Mayor Peduto, inaugurated last month, takes the helm of one of the six cities of our Municipal Sustainability Project supported by the McArthur Foundation., a city that was junk-bond rated just a decade ago. At his State of the Budget presentation in Harrisburg this week, Pa. Governor Tom Corbett told the legislators: “Ten or 15 years ago, few would have guessed that Pittsburgh would become a leader in biotech or high technology. Well, today it is a leader in both.” In its upgrade, S&P noted: “We believe Pittsburgh will likely maintain its ongoing efforts to maintain structural balance and strong available fund balance.” Nevertheless, Mayor Peduto supports keeping the city under Act 47, the state’s workout program for fiscally distressed communities, as a means to provide leverage in labor negotiations and to forge a long-term agreement with nonprofits for payments in lieu of taxes, two key elements he believes to limit debt and maintain structural balance.

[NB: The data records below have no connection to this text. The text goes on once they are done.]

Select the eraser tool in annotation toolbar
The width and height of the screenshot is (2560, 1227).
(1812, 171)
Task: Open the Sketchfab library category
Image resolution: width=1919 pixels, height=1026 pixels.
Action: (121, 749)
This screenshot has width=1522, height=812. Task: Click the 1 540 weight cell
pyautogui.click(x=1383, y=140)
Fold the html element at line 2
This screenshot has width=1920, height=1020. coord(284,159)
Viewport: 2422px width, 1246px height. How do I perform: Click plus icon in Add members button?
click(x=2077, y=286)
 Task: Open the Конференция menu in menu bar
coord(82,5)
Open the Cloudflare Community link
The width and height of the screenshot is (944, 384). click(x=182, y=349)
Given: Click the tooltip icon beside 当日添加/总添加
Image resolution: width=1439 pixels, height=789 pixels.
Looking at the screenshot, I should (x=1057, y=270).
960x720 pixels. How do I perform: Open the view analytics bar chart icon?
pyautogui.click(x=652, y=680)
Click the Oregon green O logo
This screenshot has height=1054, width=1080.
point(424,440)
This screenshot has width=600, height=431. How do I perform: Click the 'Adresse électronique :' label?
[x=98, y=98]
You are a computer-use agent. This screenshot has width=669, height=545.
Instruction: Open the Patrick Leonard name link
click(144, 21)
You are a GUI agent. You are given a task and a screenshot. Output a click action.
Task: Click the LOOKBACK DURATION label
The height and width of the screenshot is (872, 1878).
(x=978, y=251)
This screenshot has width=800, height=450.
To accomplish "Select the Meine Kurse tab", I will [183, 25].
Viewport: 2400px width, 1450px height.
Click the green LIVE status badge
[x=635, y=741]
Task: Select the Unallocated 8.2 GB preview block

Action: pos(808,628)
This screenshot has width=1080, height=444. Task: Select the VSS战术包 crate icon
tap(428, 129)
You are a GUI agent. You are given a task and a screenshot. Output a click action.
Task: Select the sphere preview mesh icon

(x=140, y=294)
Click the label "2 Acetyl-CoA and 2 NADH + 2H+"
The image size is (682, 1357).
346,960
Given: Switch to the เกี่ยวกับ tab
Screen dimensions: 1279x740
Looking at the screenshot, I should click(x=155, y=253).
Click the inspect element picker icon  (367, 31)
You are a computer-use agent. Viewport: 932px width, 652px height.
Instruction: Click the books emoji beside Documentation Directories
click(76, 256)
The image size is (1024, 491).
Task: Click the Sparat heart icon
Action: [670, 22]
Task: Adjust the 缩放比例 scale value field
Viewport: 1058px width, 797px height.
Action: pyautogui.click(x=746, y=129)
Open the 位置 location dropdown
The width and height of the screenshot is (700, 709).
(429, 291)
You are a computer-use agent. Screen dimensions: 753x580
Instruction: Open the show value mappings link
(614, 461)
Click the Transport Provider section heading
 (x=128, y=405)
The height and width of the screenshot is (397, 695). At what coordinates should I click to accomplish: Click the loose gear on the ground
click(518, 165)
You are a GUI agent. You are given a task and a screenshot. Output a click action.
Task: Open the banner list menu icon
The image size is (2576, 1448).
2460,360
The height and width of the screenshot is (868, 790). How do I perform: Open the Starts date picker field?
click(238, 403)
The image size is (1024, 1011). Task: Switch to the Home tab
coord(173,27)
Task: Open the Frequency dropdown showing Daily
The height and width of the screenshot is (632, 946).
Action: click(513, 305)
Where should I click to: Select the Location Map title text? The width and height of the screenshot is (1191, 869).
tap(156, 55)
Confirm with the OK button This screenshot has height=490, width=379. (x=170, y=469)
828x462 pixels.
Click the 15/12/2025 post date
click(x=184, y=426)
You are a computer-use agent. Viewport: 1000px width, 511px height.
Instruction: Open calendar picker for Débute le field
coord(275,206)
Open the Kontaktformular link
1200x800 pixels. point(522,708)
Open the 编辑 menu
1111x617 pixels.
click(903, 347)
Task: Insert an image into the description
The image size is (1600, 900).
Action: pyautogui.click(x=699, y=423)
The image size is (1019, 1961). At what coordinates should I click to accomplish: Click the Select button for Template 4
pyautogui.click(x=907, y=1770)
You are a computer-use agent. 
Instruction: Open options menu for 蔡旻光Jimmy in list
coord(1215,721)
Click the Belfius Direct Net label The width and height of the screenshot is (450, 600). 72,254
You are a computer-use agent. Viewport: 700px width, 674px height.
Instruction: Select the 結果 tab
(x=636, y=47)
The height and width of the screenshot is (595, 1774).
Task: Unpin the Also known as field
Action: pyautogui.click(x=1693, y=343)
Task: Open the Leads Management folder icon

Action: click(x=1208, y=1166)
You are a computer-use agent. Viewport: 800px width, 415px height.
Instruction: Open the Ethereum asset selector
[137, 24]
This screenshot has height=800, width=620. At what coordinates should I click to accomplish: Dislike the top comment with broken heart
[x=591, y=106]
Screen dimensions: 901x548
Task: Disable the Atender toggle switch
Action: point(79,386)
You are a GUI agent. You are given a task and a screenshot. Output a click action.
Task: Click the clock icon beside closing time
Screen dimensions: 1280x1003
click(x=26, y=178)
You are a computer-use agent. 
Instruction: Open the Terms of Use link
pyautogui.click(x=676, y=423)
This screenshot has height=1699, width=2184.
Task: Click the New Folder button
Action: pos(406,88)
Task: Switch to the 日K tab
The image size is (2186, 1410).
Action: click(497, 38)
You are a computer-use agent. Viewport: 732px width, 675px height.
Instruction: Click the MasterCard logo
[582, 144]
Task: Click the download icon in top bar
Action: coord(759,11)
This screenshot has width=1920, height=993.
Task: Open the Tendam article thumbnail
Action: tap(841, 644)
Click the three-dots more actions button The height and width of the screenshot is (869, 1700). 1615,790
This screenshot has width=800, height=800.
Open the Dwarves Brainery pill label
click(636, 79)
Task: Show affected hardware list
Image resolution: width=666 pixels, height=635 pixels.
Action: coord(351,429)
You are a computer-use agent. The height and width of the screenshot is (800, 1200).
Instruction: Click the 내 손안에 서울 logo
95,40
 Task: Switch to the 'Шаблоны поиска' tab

In part, the new Mayor’s success might stem from the fact that he is, in fact, not new at all; rather he has served 19 years for the Steel City government — seven as a City Council chief of staff and 12 as a councilman — during which time he developed a rapport with nonprofits, especially Pittsburgh’s Gang of Four — the University of Pittsburgh, Carnegie Mellon University, Blue Cross-Blue Shield Highmark Inc., and the University of Pittsburgh Medical Center. The latter is Pennsylvania’s largest private employer, so that he well understands their respective, critical roles in redefining the city’s emerging 21st century economy: “Their development is central to the economy. I’ve worked with a lot of master plans. I have a very, very positive relationship with Chancellor Mark Nordenberg of the University of Pittsburgh, have an excellent working relationship with Medical Center’s President, Jeffrey Romoff, the new management at Highmark, and Carnegie Mellon President Dr. Subra Suresh. Moreover, as a Steel City councilmember in 2003, Mr. Peduto was the first to propose Pittsburgh join the program. Even though he was the sole supporter then, a year and a half later, his motion was adopted on a 5-to-4 vote. In its report, S&P remarked on the city’s improving reserves, especially available fund balances, which have risen to $84.4 million, or 18.4% of expenditures, in fiscal 2012, up from $42.6 million, or 8.6%, in fiscal 2010. For its FY14 budget, Pittsburgh has achieved balance without using any fund balance, as well as posting operating surpluses in two of the past three years. The current five-year plan indicates balanced operations through fiscal 2018, before pay-as-you-go capital contributions, and the continued maintenance of what S&P calls “good reserves.” In its report, S&P wrote that while continued participation in the Act 47 program limits Pittsburgh’s rating, S&P could raise the rating if the city exits Act 47 while maintaining structurally balanced operations and strong reserves.